▸ TEXTO EXTRAÍDO
= = = = =

HISTÓRIA Nº 5

Minha Pululinha

            Às vezes me preocupo com o porquê de nestes últimos meses ficar constantemente com Leise no pensamento. Será alguma premonição? Realmente não sei. Mas muita coisa e histórias me fazem lembrar dela.

            Agora mesmo acabo de ler, por completo, uma das crônicas de Rubem Alves, “Você e o Seu Retrato”. Dessa que “en passant” retirei tópicos para compor uma mensagem que fará parte de uma entronização no próximo dia 25 de outubro. Deparo-me com uma exposição muito interessante, que já me ocorreu e eu não havia percebido o sentido e, muito menos a possibilidade de tal acontecer. Nesse tópico ele escreve:

É mais fácil amar o retrato. Eu já disse que o que se ama é uma ‘cena’. ‘Cena’ é um quadro belo e comovente que existe na alma antes de qualquer experiência amorosa. A busca amorosa é a busca da pessoa que, se achada, irá completar a cena. Antes de te conhecer eu já te amava... E então, inesperadamente, nos encontramos com o rosto que já conhecíamos antes de conhecê-lo. E somos então possuídos pela certeza absoluta de haver encontrado o que procurávamos. A cena está completa. Estamos apaixonados”.

Pois é. Eu fazia uma busca, não sabia de que e nem de quem, mas fazia. Por que eu acho que isto me aconteceu comigo? Posso até estar equivocado, mas, lá pelos idos de 1963, depois de escrever uma letra para um samba canção, cuja música já havia composto, eu deixei fluir no papel o seguinte soneto:

Para alguém que eu ainda não conhecia:

Tua lembrança é para mim um sonho.

Sinto-te perto de mim e penso ver-te.

E dizendo-me coisas tão lindas,

Neste afã de sonhador, quero crer-te.

 

Tu és para mim a maravilha

de um sonho ainda não vivido,

Tu és a música melancólica,

que eu ouço ou canto comovido.

 

E se volto a mim e não te vejo,

resta-me de te doce lembrança,

que faz nascer-me um tal desejo,

um desejo todo cheio de esperança,

de ter-te para sempre junto a mim,

na mais sublime e terna aliança.

            Muito antes mesmo de ter lido esta crônica eu já havia dito a Leise que este soneto havia sido escrito para ela. Ela sempre retrucava dizendo não acreditar, pois eu nem a conhecia. Talvez ela pensasse que fora para a prima. Mas a essa altura a prima já estava no passado e o soneto sugeria “futuro”. Mas eu acreditava que havia escrito para ela que um dia chegaria. Era como se esse soneto fosse ao mesmo tempo um desejo e uma encomenda ao “Astral”.

Mas agora, depois que li esta crônica do Rubem Alves, com uma bela explanação a respeito, tenho a certeza absoluta que foi de fato para ela.

= = = = =

▸ EXERCÍCIO PROPOSTO 1
Reescreva o trecho da história que vai de "Para alguém que" até "sonhador, quero crer-te.", inclusive, trocando "lindas" por "belas".
▸ EXERCÍCIO PROPOSTO 2
Liste todos os versos da estrofe do soneto da história que começa com "Tua lembrança".

▸ CONTEÚDO DOS DADOS
= = = = =

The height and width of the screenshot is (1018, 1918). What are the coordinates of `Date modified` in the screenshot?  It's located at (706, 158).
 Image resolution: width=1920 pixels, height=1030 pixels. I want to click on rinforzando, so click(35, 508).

= = = = =

▸ RESPOSTA COMPLETA 1
Para alguém que eu ainda não conhecia:

Tua lembrança é para mim um sonho.

Sinto-te perto de mim e penso ver-te.

E dizendo-me coisas tão belas,

Neste afã de sonhador, quero crer-te.

▸ RESPOSTA COMPLETA 2
Tua lembrança é para mim um sonho.
Sinto-te perto de mim e penso ver-te.
E dizendo-me coisas tão lindas,
Neste afã de sonhador, quero crer-te.